▶ HOW TO COMPLETE THIS TASK
Return, unchanged, the part of the text on disinfecting a room after the flu that opens with the words "Kitchen, the most" and closes with "toss and turn.".

▶ EXCERPT
Segment Open

How to Disinfect a Room after the Flu


If you or a family member get hit with the flu, preventative disinfection is important. But it’s equally vital to properly disinfect after an illness, to kill the germs that cause flu before they can spread to another person. It is good to ventilate your home after being ill to freshen up the air and prevent any germs from lingering in the air, even after you have cleaned.

How to disinfect a room after the flu?


Kitchen, the most touched & visited common areas of the home where things such as table tops, countertops, sinks, faucets, cabinet handles, doorknobs and more are all places where germs can linger on for longer period. Use an EPA-registered disinfectant to clean your kitchen.


This one is particularly important if a sick family member has been confined to their bedroom. To prevent the spread of those germs, all hard surfaces such as bedside tables and even headboards need regular disinfecting. You should wash bedding in hot water, and dry on high heat (if linens allow). Pillowcases are particularly important, as they have the most contact with your nose and mouth as you toss and turn.

Segment Closed

▶ LISTED ENTRIES
Segment Open

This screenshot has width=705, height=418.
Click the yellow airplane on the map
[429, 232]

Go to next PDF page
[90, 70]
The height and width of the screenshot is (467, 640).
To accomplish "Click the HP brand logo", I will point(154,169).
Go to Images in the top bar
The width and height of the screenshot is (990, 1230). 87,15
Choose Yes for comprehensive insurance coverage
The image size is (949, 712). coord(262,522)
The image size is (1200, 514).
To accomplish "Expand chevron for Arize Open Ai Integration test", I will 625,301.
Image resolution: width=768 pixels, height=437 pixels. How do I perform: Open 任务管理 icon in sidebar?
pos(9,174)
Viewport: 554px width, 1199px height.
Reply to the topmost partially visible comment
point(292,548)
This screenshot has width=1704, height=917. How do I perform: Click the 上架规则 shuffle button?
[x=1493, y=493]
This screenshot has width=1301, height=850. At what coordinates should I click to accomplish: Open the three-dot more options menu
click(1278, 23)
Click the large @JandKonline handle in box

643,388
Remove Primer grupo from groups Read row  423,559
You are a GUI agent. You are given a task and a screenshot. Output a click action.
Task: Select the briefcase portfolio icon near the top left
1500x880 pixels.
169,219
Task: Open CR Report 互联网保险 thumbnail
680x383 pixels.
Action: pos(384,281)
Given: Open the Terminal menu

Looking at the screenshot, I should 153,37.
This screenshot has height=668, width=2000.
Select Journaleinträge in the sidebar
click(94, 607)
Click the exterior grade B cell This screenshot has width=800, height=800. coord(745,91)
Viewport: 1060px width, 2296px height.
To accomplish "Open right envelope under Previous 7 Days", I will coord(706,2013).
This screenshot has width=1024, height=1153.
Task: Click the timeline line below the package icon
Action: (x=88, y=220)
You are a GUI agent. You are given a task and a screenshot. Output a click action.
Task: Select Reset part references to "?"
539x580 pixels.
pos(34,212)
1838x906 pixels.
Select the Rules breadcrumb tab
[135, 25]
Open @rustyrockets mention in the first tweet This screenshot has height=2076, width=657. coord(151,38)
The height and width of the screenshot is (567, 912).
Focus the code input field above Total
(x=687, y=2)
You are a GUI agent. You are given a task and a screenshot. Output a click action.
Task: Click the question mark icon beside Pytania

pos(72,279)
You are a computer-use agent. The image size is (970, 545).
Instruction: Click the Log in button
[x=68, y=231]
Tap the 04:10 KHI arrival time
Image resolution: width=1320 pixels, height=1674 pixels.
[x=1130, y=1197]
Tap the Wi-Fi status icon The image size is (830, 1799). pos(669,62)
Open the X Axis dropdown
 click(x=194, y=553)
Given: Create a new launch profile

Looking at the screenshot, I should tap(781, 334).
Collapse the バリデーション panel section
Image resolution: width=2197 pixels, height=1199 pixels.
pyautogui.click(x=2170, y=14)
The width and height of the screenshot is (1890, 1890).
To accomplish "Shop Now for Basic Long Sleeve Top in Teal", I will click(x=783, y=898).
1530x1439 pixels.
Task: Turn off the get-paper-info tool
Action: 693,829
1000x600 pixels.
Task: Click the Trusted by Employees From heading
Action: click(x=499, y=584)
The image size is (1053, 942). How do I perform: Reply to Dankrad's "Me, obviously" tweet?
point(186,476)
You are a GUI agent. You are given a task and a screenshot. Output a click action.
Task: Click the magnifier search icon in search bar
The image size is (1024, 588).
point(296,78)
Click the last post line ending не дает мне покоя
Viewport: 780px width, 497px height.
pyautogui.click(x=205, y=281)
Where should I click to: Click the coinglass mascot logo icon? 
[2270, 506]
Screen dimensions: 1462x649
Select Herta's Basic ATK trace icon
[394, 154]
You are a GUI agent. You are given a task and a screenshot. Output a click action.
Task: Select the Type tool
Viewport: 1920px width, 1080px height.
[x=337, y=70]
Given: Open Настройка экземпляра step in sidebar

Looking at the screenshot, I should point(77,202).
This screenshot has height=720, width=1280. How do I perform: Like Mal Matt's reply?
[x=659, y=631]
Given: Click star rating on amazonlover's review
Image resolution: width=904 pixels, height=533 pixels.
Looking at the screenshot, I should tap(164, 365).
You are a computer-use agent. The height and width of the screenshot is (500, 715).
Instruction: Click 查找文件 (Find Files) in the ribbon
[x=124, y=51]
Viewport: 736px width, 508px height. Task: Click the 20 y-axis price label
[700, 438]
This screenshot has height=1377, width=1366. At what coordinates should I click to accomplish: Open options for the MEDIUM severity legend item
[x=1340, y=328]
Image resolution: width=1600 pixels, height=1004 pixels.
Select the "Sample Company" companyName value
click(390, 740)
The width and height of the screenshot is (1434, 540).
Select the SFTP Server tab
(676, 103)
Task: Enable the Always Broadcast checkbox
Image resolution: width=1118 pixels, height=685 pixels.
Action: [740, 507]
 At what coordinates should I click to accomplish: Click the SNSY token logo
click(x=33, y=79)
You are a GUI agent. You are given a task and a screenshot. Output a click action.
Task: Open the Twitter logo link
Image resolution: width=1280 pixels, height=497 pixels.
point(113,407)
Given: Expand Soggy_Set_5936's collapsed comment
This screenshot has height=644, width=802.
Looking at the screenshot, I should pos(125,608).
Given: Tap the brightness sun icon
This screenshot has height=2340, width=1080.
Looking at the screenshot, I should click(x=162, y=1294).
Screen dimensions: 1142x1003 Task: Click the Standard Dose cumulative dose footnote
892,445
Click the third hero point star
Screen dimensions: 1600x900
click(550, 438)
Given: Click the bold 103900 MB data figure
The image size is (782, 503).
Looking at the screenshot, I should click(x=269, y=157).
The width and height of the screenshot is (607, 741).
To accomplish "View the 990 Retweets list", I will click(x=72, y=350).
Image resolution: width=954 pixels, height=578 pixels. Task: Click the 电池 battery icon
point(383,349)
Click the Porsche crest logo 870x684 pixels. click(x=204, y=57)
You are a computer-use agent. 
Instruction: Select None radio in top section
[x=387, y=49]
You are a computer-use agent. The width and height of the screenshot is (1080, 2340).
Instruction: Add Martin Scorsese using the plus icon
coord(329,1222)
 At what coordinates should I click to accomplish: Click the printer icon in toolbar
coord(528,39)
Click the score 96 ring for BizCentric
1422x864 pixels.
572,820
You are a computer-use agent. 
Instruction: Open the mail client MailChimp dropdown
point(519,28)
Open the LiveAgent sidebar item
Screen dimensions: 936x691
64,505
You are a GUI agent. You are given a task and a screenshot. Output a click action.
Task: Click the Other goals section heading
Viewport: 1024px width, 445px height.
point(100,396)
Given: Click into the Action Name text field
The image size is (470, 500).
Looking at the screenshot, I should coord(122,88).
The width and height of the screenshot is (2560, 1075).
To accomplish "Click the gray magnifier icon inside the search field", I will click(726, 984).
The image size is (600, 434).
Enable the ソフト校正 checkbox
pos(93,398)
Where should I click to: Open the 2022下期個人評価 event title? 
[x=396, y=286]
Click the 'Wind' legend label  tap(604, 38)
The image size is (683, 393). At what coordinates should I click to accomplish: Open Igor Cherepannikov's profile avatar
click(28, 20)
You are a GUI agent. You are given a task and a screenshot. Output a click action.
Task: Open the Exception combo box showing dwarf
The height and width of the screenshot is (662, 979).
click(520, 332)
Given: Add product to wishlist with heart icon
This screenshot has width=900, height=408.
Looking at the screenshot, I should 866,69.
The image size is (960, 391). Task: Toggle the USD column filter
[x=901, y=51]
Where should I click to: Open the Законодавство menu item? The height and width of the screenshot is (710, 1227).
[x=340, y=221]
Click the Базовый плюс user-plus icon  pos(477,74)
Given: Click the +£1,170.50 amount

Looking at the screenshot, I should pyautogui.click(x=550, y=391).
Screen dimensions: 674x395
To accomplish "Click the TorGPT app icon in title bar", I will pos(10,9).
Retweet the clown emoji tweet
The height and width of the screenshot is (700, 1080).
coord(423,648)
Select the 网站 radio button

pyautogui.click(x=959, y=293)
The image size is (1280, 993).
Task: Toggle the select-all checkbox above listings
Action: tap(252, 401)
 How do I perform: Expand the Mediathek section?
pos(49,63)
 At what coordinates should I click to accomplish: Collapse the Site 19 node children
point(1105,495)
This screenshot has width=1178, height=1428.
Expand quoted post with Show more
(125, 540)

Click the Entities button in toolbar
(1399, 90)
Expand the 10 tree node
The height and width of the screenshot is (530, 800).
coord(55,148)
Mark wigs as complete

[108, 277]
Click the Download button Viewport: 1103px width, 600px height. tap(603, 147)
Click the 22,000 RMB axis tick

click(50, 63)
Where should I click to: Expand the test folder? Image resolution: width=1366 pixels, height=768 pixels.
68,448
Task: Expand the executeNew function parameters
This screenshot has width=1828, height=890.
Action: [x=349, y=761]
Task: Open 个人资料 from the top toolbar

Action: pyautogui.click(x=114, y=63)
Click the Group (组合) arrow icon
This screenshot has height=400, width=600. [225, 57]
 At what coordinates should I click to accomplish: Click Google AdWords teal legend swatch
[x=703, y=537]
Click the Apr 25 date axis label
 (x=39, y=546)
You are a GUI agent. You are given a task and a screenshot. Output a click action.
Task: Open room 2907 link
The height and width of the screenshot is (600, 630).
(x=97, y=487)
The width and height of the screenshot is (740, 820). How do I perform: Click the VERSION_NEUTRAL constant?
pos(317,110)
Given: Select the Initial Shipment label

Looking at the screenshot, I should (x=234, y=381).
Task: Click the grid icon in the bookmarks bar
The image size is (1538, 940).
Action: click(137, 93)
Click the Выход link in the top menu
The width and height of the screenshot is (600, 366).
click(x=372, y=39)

Segment Closed

▶ RESULT OF THE TASK
Kitchen, the most touched & visited common areas of the home where things such as table tops, countertops, sinks, faucets, cabinet handles, doorknobs and more are all places where germs can linger on for longer period. Use an EPA-registered disinfectant to clean your kitchen.


This one is particularly important if a sick family member has been confined to their bedroom. To prevent the spread of those germs, all hard surfaces such as bedside tables and even headboards need regular disinfecting. You should wash bedding in hot water, and dry on high heat (if linens allow). Pillowcases are particularly important, as they have the most contact with your nose and mouth as you toss and turn.